The Incidence rate (new cases) of DI has been estimated around 3 per 100,000 per year.
Children Specifically
DI may happen in any age group, including in pediatric cases, though this is largely not accounted for in big studies, as incidence is very rare.
Incidence of congenital nephrogenic DI, which is the inherited form, in males occurs at a rate of between 4 and 8 in every 1 million births due to the X-linked form.
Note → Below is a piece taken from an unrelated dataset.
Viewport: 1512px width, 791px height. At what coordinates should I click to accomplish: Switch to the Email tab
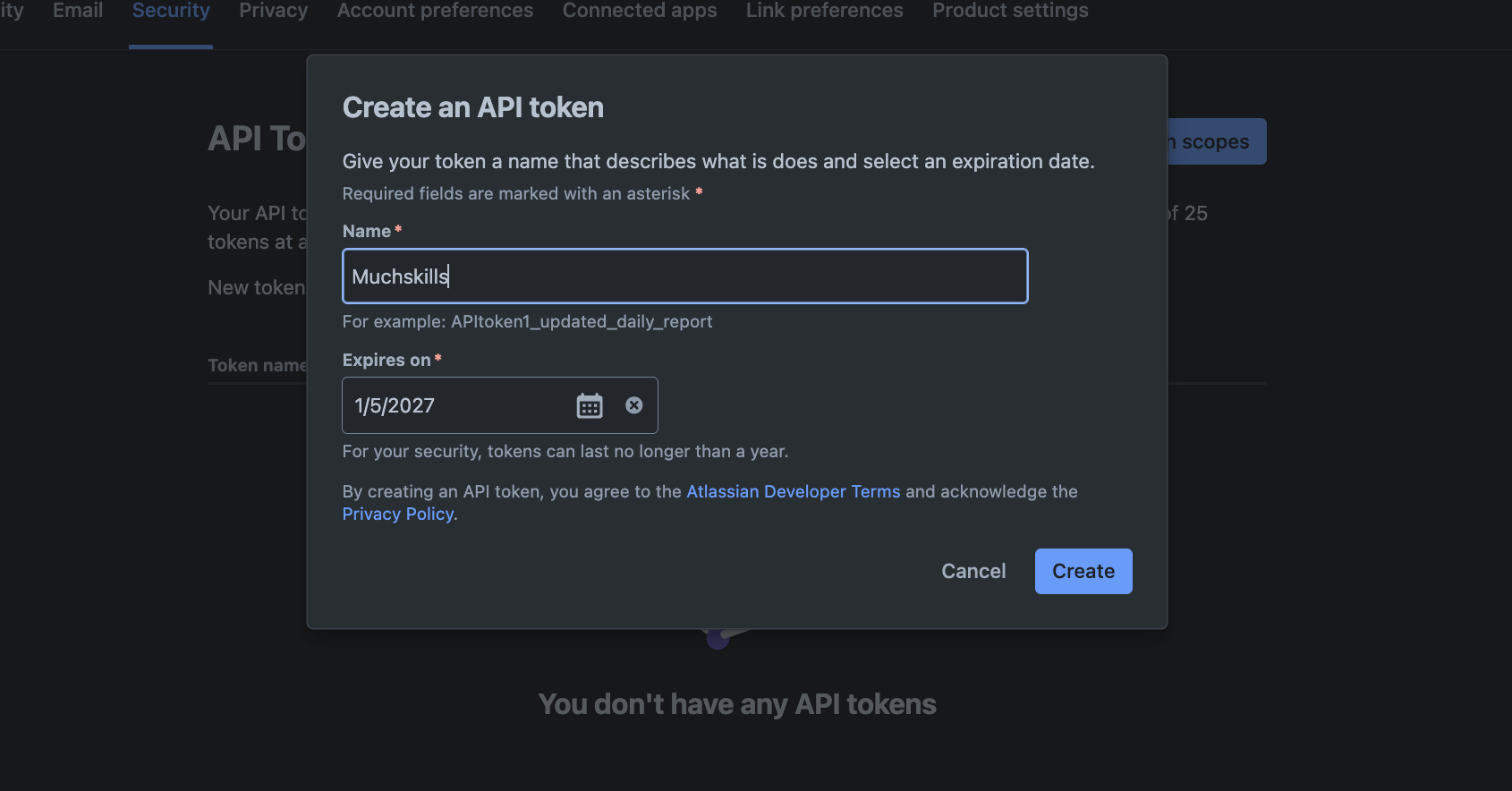78,11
Types of Diabetes Insipidus
1. Central (Neurogenic) DI
→ Deficient ADH secretion
Pathogenesis:
↓ ADH → ↓ water reabsorption → large volumes of dilute urine → dehydration → hypernatremia
2. Nephrogenic DI
→ Kidneys unresponsive to ADH
Pathogensis:
Normal or high ADH → kidney cannot respond → persistent polyuria
Clinical features
Infants
Poor feeding, Failure to thrive, Irritability, Fever without infection, Vomiting, Dehydration, Wet diapers very frequently
Older Children
Polyuria (large volumes, dilute urine)
Polydipsia (strong preference for cold water)
Nocturia / enuresis
Fatigue
Headache
Growth retardation (chronic cases)
Severe / Untreated
Dehydration
Hypernatremia
Seizures
Altered consciousness
Methods
Etiology, Pathophysiology, and Diagnostic Etiology Central Diabetes Insipidus
Genetic: Mutations of the AVP gene Idiopathic (20–50%)
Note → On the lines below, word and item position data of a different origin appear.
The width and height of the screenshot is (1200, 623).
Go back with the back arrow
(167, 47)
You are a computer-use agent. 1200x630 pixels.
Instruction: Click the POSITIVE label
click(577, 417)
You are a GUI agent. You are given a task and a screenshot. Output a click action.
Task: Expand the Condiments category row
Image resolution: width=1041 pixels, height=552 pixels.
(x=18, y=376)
Tumors: Craniopharyngioma, germinoma, LCH Trauma: Head injury, neurosurgical complications
Infections: TB, meningitis, encephalitis
Autoimmune hypophysitis
Ischemic/hypoxic injury: Perinatal asphyxis Nephrogenic Diabetes Insipidus
Congenital:
AVPR2 mutation (X-linked) AQP2
Mutation (autosomal)
Acquired:
Drugs: Lithium, amphotericin B, demeclocycline Electrolyte disturbances: Hypercalcemia, hypokalemia, CKD
Obstructive uropathy
Treatment
Central DI
Desmopressin (DDAVP) – drug of choice
Oral / intranasal / parenteral
Dose individualized
Avoid overcorrection
Complication: water intoxication → hyponatremia
Conclusion
Diabetes Insipidus in children is an uncommon occurrence worldwide as well as in the Indian population. There isn’t an exact figure from the Indian population regarding affected children due to its rarity and lack of population registries for such conditions. The approximate prevalence from worldwide estimates is 1:25,000 population for DI, and congenital nephrogenic DI is an even rarer occurrence.
In the majority of cases that have been reported from India, it appears that it is relatively rare and that it poses certain clinical challenges because it could lead to severe dehydration and/or neurological damage if it is not diagnosed on time.